Показательно, что анаморфоза—предмет вожделения многих собирателей, особенно в эпоху барокко — осознается именно как нечто уродливое. В Энциклопедии Дидро и Д'Аламбера анаморфоза определяется как "монструозная проекция" (une projection monstrueuse) (Энциклопедия 1751: 404), как "деформированные предметы, которые, если их увидеть через зеркало определенного типа, являются в своем естественном виде" (Энциклопедия 1751:405). Анаморфоза интересна тем, что она — промежуточная фаза в процессе зрения, изображение, превращенное в знак, нуждающийся для своего понимания в декодирующей машине. Анаморфоза наглядно разоблачает представления о естественности процесса зрения. Она сообщает нам, что само зрение, если его, как и процесс создания маски, разложить на фазы, включает в себя стадию монструозной деформации.

Кроме того, анаморфоза связана с аллегорическим, так как ее чтение, оторванное от "естественного" режима зрения, начинает зависеть от словесной расшифровки. Джон Локк заметил, что существует целый ряд хаотических изображений, которые могут быть приведены к порядку благодаря называнию:

"Рисунок, составленный таким образом из частей, в которых не видно никакой симметрии и никакого порядка, сам по себе представляет не более путаную вещь, чем картина пасмурного неба, которую никто не будет считать путаной картиной, хотя в ней столь же мало порядка в цвете и очертаниях" (Локк 1985: 418).

Облако не кажется нам хаотичным потому, что мы применили к его очертаниям правильное название. Слово, таким образом, проецируется на хаос линий подобно зеркалу, подносимому к анаморфозе. Слово вносит в хаос порядок, открывает ослепленное зрение:

"Но когда надлежащим образом поставленное цилиндрическое зеркало приведет эти неправильные линии на полотне в должный порядок и соответствие, тогда спутанность устранится и глаз сразу увидит, что это человек или Цезарь, т. е. что рисунок соответствует этим названиям и что он достаточно отличается от павиана или Помпея, т. е. от идей, обозначаемых этими словами" (Локк 1985: 419). Зеркало, таким образом, действует именно как словесное обозначение, название, придавая изображению характер аллегории. Но сама аллегоризация оказывается эффективной в перспективе, заданной рассуждениями Локка, только применительно к "монструозности" нерасшифрованного хаотического изображения.

В начале тыняновской повести Растрелли объясняет Меншикову, почему необходимо изготовить восковую копию Петра. При этом он ссылается на некие прецеденты, придающие его аргументации особую авторитетность:

"И есть портрет покойного короля Луи Четырнадцатого, и его сделал славный мастер Антон Бенуа — мой учитель и наставник в этом деле..." (366).

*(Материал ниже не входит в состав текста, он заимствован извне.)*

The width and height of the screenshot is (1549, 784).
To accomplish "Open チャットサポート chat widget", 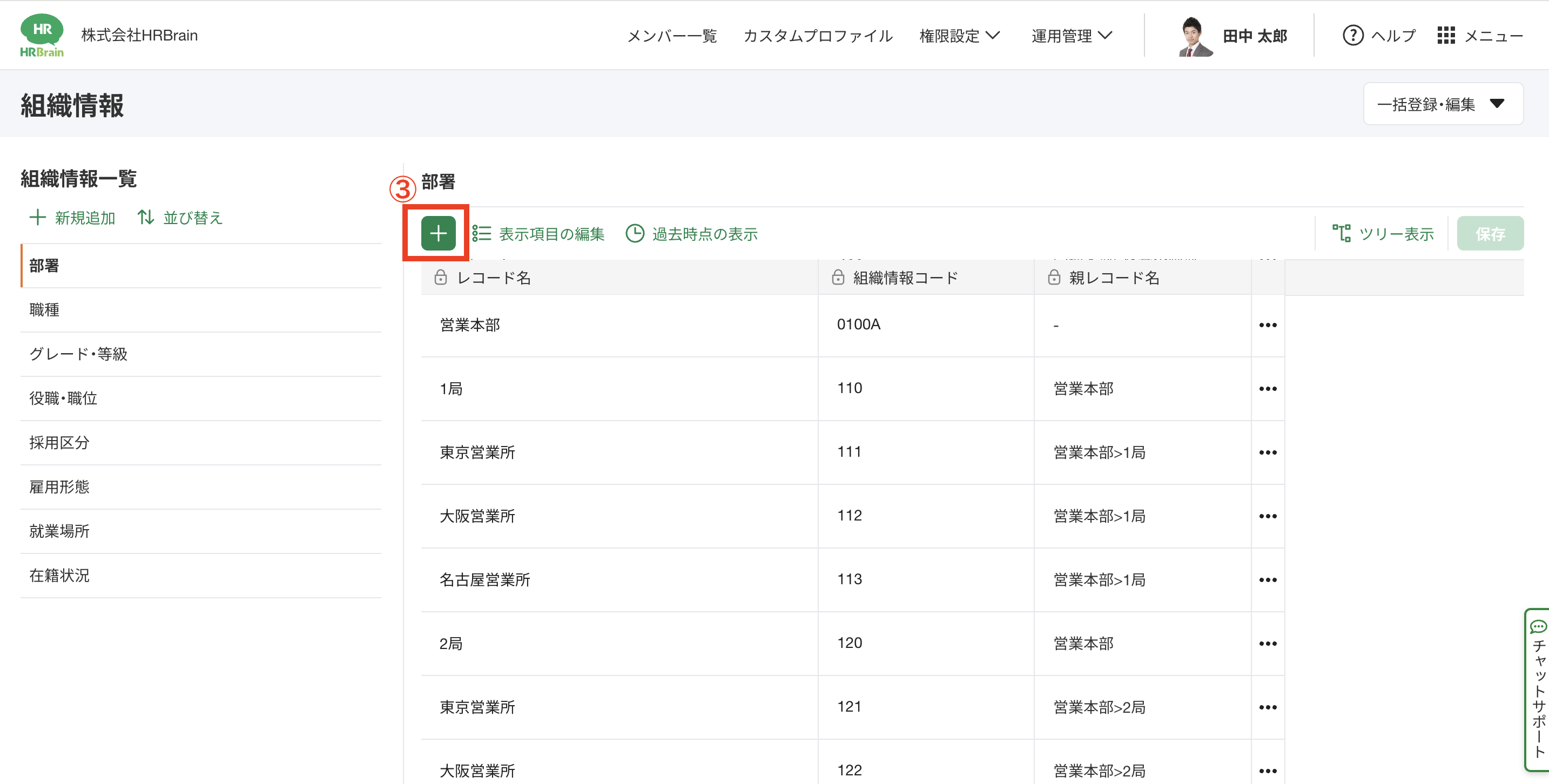I will pos(1538,690).
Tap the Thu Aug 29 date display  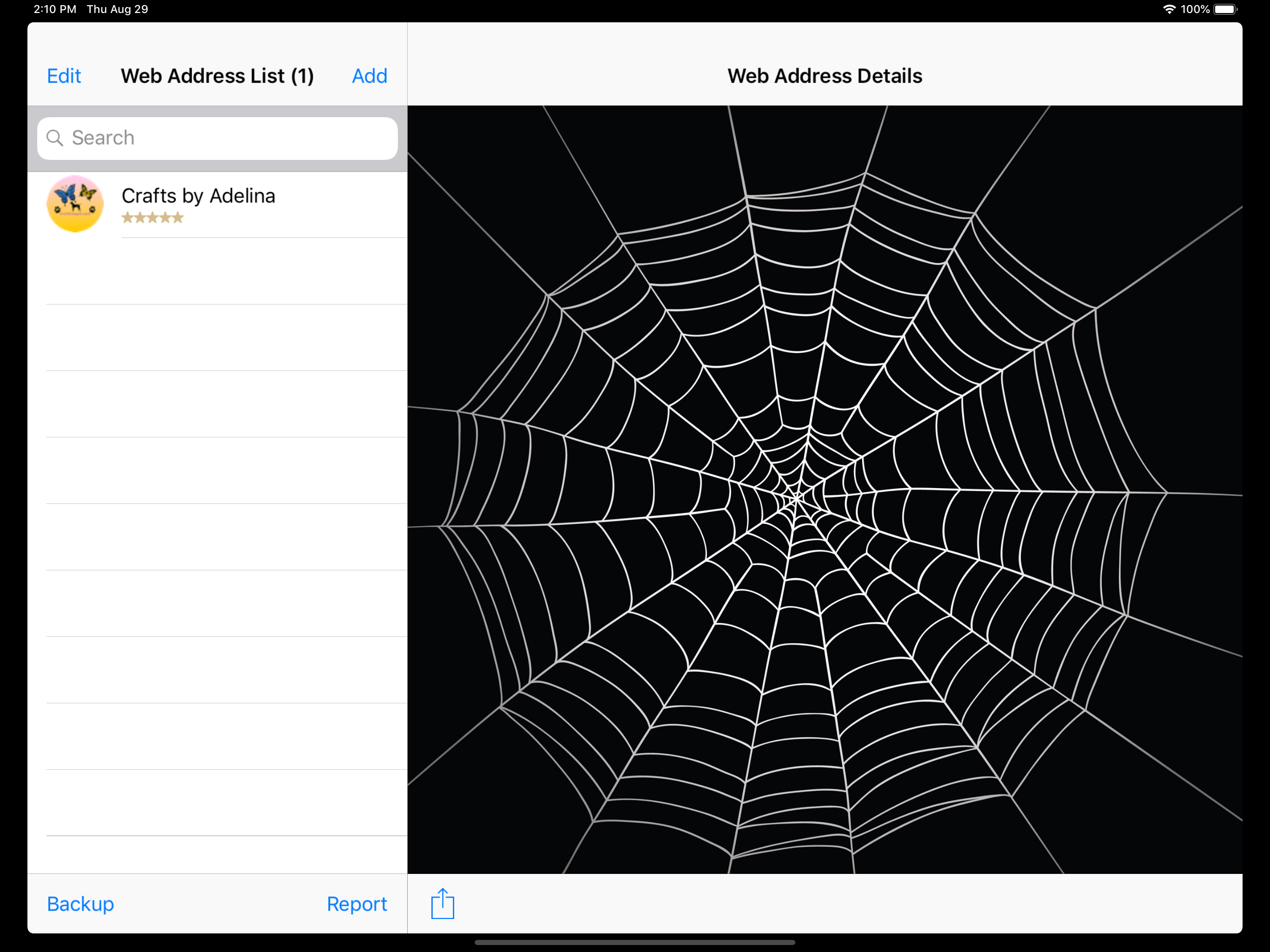(x=117, y=9)
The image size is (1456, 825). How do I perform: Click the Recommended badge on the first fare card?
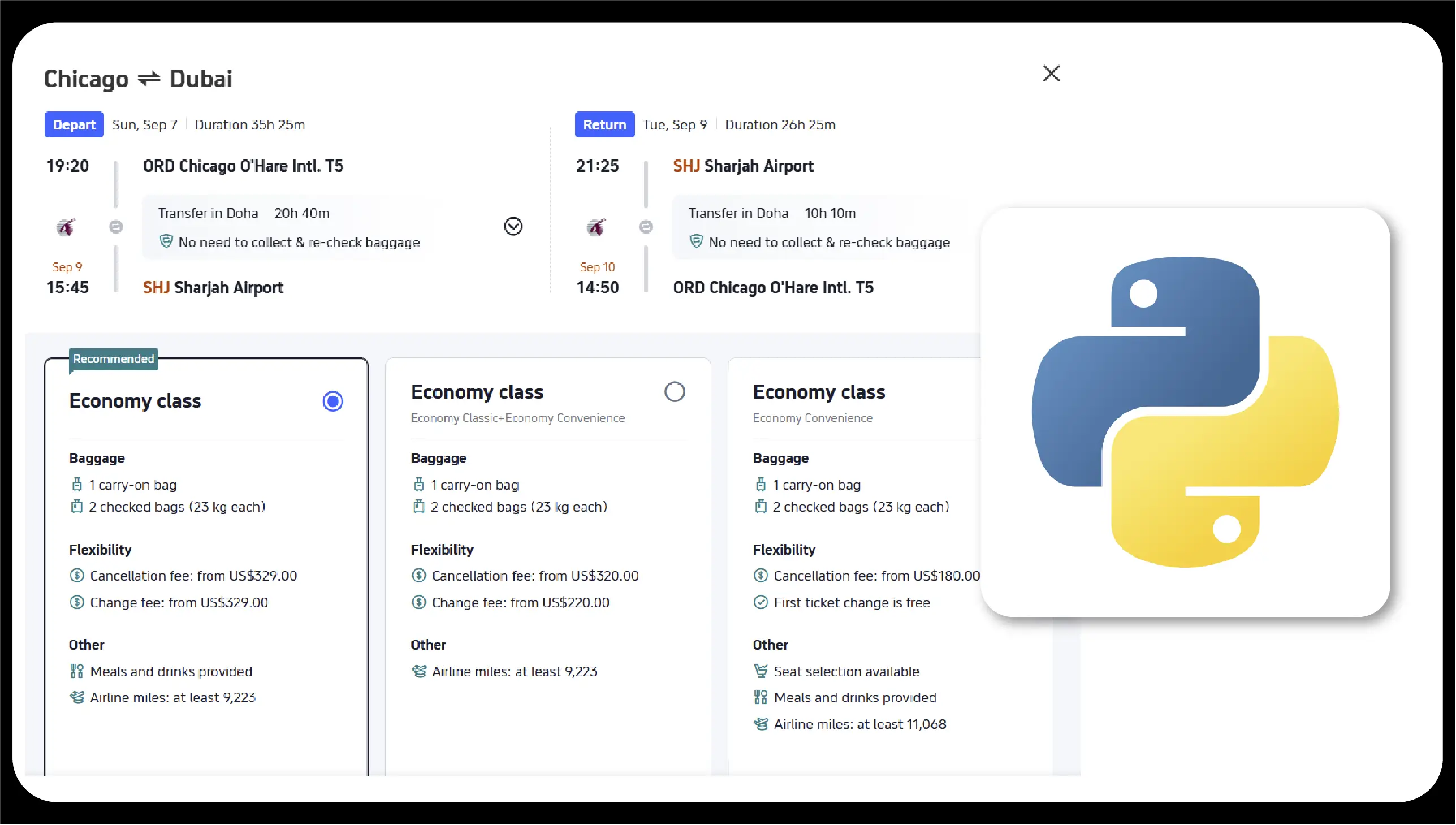coord(113,359)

На вопрос Меншикова, каков Луи в восковом портрете Бенуа, скульптор отвечает:

"...Рот у него женский; нос как у орла клюв; но нижняя губа сильна и знатный подбородок. Одет он в кружева, и есть способ, чтобы он вскакивал и показывал рукой благоволение посетителям, потому что он стоит в музее" (366)[122].

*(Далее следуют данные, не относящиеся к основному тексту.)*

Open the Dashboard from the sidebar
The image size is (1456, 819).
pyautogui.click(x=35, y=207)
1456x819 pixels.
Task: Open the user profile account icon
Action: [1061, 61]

Точнейшая копия королевского лица, изготовленная Бенуа (Илл. 6), по существу является монстром (женский рот, нос как у орла клюв). Автор авторитетной истории восковой скульптуры Юлиус фон Шлоссер приводит свидетельства о том, что портрет Бенуа назывался "монструозной головой" (tete monstrueuse) (Шлоссер 1911: 230 — 231), а Рудольф Виттковер отмечал в нем "уродство почти гротескное" (Виттковер 1951: 15). Отмечу, что один из главных пропагандистов творчества Бенуа Спир Блондель (из его статьи в "Большой энциклопедии" [Блондель б.г.] Тынянов мог почерпнуть сведения о портрете Людовика) дает чрезвычайно высокую оценку медальону скульптора и одновременно замечает:

"...Здесь можно различить отчетливо видимые следы ветрянки, деталь, не существующую ни на одном из живописных, скульптурных или гравированных портретов" (Блондель 1882: 430).

И эта маленькая деталь, признак очевидного уродства, сейчас же понуждает Блонделя говорить об "удивлении и, более того, восхищении, которое вызывает у знатоков вид этой уникальной вещи..." (Блондель 1882:430).

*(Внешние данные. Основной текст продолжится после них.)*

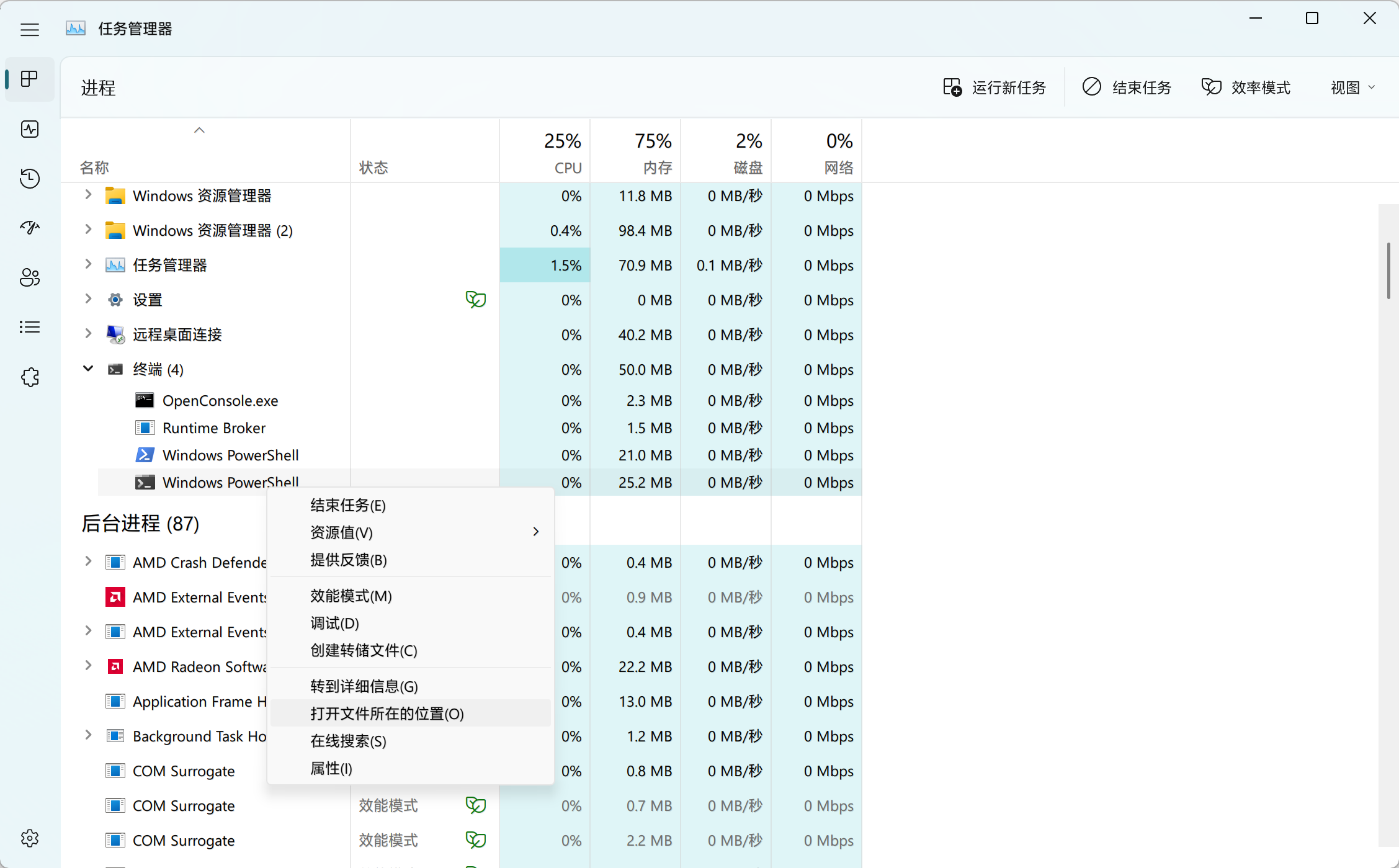This screenshot has height=868, width=1399.
Task: Click the vertical scrollbar thumb
Action: [1388, 271]
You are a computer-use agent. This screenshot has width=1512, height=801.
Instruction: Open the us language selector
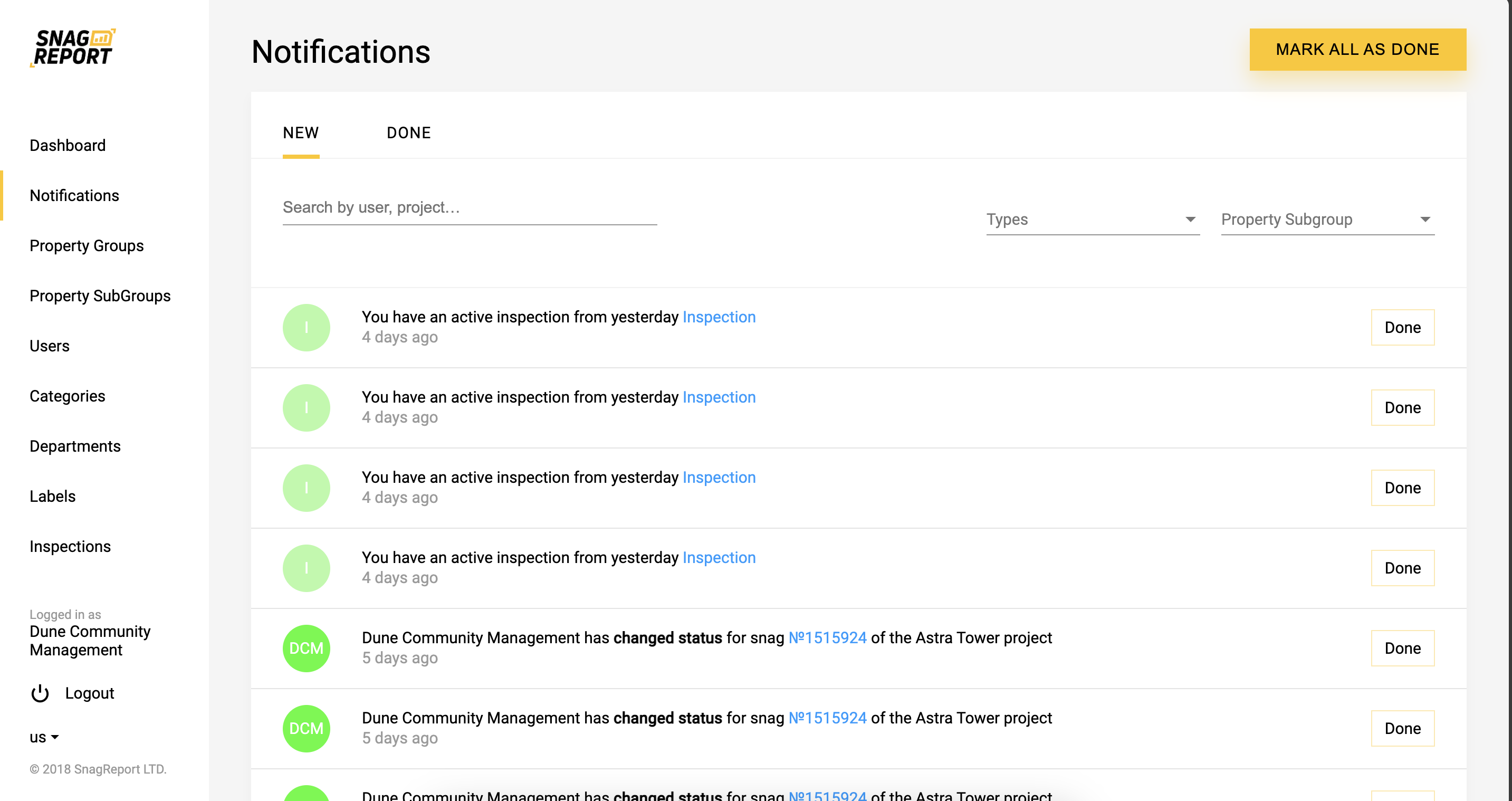point(44,737)
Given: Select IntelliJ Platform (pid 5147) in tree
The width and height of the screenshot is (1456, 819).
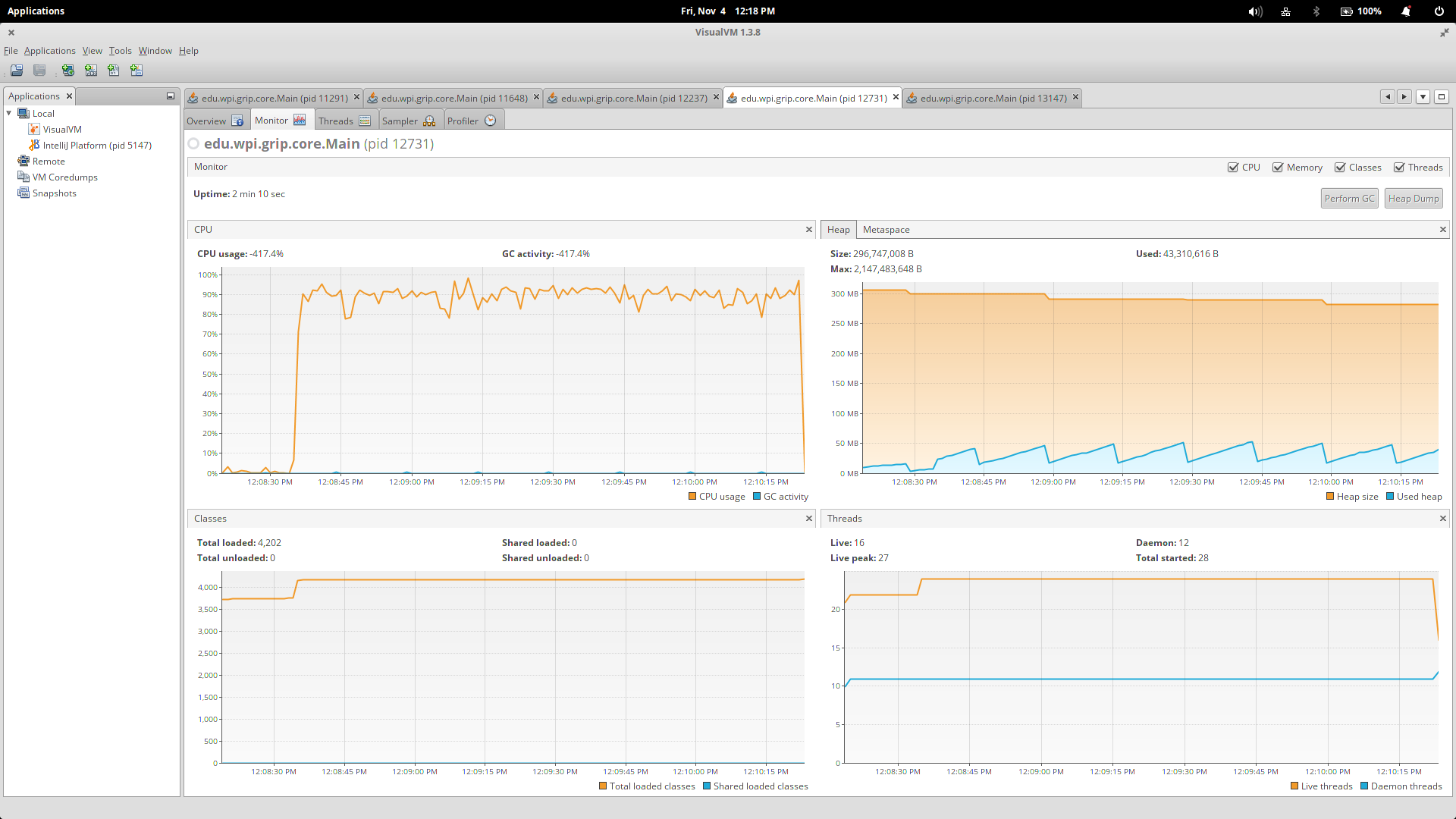Looking at the screenshot, I should [x=96, y=146].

Восторг, вызываемый уродством восковой маски, сродни восторгу знатока перед лицом анаморфозы. Восхищение вызывает удивительная точность следа, точность переноса точек одной плоскости на другую. При этом оспины выступают именно как такие проективные точки, переносимые с оригинала на маску. Удивление вызывает сама репрезентация процесса зрения в отчужденных формах. При этом уродство не отталкивает именно потому, что оказывается знаком истинности анаморфной формы. Следы ветрянки на лице короля — как раз такие крошечные указатели метаморфоз зрения, предполагающих стадию уродства (деформации). Разумеется, эти крошечные изъяны на коже, так же как и женский рот и нос-клюв французского монарха, отнюдь не относятся к сфере подлинно анаморфных искажений, они как бы смешиваются с ними. Просто, как ни удивительно, любой знак уродства оказывается в данной ситуации знаком подлинности зрения.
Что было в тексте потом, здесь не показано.